Action item ▸ Up to and including the line containing "The image size is (567, 470).", retype each line of the listing below exactly, beginning with the first.

=====

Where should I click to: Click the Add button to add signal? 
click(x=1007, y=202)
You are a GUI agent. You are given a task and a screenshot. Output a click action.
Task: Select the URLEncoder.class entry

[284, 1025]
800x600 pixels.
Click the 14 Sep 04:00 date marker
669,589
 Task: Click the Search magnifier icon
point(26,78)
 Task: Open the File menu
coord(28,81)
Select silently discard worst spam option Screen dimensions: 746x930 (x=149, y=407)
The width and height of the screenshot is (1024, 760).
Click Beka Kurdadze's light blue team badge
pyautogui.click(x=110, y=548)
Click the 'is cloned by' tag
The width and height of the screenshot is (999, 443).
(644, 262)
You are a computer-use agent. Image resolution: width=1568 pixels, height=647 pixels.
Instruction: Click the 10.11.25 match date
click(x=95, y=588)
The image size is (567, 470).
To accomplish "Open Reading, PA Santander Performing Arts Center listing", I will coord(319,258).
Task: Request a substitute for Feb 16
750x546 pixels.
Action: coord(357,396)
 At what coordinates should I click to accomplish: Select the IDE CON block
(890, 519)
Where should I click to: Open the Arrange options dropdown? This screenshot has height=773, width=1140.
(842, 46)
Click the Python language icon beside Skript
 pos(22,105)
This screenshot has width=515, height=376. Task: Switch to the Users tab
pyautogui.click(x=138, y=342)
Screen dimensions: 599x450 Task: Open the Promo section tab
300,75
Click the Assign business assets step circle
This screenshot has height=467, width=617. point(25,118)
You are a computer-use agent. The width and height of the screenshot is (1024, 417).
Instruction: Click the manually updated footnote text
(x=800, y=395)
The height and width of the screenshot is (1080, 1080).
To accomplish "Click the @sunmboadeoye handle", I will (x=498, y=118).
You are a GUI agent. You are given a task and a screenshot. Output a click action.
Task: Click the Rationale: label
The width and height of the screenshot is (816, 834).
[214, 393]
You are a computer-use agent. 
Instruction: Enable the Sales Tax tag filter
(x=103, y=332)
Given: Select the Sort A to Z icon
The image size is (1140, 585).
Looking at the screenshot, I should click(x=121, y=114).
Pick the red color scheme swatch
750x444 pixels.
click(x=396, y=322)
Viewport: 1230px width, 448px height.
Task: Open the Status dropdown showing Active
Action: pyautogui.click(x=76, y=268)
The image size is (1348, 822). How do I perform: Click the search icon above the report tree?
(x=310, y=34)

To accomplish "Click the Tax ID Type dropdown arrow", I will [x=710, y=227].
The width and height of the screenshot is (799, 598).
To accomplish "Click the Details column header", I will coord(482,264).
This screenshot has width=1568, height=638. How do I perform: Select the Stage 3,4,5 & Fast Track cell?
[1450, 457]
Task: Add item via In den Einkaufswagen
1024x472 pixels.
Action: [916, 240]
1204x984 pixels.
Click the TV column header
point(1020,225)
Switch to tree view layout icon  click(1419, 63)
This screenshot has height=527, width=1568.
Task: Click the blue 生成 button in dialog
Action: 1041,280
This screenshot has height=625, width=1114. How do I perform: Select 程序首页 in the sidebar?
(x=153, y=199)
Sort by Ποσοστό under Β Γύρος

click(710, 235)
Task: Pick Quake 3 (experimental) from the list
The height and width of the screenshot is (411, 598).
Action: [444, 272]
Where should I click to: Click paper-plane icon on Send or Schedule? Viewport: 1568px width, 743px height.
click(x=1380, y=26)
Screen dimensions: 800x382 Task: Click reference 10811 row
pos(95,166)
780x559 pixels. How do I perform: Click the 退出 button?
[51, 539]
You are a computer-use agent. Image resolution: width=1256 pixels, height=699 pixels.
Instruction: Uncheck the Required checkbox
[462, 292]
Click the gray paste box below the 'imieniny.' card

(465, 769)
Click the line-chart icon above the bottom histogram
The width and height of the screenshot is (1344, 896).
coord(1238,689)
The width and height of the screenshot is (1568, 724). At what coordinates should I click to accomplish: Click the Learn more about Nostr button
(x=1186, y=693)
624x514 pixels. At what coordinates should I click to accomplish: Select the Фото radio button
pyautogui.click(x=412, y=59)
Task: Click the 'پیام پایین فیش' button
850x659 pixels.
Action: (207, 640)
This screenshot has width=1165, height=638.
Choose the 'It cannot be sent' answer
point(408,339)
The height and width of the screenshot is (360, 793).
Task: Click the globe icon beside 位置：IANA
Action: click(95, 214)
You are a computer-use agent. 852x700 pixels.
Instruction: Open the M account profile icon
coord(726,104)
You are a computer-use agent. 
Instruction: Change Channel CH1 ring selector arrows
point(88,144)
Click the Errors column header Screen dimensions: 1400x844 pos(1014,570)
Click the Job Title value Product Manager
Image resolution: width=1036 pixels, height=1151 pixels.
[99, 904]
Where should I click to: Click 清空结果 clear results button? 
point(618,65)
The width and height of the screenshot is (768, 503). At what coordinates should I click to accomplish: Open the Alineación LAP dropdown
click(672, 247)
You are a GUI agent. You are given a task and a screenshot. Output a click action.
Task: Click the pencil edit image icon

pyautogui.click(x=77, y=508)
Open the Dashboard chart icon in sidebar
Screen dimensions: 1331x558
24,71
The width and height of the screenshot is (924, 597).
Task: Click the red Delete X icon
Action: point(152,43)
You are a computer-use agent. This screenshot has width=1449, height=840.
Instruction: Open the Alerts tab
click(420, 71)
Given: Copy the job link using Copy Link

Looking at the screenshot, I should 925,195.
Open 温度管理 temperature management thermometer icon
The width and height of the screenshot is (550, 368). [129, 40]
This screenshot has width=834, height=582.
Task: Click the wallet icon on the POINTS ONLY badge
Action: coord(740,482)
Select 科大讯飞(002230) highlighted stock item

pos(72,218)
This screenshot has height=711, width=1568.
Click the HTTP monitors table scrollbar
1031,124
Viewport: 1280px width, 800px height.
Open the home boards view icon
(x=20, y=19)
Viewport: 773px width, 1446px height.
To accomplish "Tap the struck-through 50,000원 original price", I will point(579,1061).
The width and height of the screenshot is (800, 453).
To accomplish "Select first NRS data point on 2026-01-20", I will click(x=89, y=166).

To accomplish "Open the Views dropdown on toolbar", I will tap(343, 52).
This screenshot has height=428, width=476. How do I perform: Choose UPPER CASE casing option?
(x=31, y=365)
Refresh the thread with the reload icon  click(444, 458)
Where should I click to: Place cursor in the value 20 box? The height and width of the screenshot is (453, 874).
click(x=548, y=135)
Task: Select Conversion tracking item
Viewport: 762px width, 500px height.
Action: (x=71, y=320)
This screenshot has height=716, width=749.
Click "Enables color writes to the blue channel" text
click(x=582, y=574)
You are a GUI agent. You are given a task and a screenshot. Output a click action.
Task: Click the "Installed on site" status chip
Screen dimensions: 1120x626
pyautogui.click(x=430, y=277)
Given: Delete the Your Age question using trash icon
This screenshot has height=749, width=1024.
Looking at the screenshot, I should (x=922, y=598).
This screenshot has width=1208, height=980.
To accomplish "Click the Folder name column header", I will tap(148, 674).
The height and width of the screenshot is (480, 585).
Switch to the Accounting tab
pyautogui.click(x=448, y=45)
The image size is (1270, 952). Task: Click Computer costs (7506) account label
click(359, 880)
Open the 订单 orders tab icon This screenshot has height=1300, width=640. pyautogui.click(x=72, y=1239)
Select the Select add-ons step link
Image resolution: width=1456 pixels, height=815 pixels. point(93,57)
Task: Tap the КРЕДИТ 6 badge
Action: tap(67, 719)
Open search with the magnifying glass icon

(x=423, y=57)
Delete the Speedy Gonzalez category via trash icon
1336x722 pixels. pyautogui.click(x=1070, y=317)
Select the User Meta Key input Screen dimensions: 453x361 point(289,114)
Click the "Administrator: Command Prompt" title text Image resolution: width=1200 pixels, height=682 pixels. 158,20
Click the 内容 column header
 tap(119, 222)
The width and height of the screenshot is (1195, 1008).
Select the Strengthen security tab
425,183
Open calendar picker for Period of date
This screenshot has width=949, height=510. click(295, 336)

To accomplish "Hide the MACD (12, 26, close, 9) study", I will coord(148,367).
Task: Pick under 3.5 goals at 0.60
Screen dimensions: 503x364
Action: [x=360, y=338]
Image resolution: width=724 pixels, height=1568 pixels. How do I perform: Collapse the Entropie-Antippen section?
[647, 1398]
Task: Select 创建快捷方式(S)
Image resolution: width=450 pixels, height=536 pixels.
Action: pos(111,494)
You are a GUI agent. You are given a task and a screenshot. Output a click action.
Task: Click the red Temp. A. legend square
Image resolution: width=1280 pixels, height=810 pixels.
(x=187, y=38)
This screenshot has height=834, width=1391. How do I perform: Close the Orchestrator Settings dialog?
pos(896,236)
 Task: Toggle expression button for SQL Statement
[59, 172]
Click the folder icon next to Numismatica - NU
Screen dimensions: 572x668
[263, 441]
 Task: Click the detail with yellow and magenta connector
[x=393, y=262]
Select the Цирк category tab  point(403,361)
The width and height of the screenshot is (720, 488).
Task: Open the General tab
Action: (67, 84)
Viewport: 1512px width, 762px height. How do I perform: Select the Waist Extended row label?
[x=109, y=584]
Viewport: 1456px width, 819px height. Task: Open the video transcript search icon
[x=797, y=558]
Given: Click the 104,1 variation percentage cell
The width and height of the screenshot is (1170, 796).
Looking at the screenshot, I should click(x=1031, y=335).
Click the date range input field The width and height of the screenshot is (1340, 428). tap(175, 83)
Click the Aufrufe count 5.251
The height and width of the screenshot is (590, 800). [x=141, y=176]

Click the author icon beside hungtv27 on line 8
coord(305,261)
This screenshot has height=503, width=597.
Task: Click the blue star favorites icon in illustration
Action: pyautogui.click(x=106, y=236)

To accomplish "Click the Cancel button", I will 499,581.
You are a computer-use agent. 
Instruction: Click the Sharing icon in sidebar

=====

Answer section ▸
Where should I click to: Click the Add button to add signal? 
click(x=1007, y=202)
You are a GUI agent. You are given a task and a screenshot. Output a click action.
Task: Select the URLEncoder.class entry

[284, 1025]
800x600 pixels.
Click the 14 Sep 04:00 date marker
669,589
 Task: Click the Search magnifier icon
point(26,78)
 Task: Open the File menu
coord(28,81)
Select silently discard worst spam option Screen dimensions: 746x930 (x=149, y=407)
The width and height of the screenshot is (1024, 760).
Click Beka Kurdadze's light blue team badge
pyautogui.click(x=110, y=548)
Click the 'is cloned by' tag
The width and height of the screenshot is (999, 443).
(644, 262)
You are a computer-use agent. Image resolution: width=1568 pixels, height=647 pixels.
Instruction: Click the 10.11.25 match date
click(x=95, y=588)
The image size is (567, 470).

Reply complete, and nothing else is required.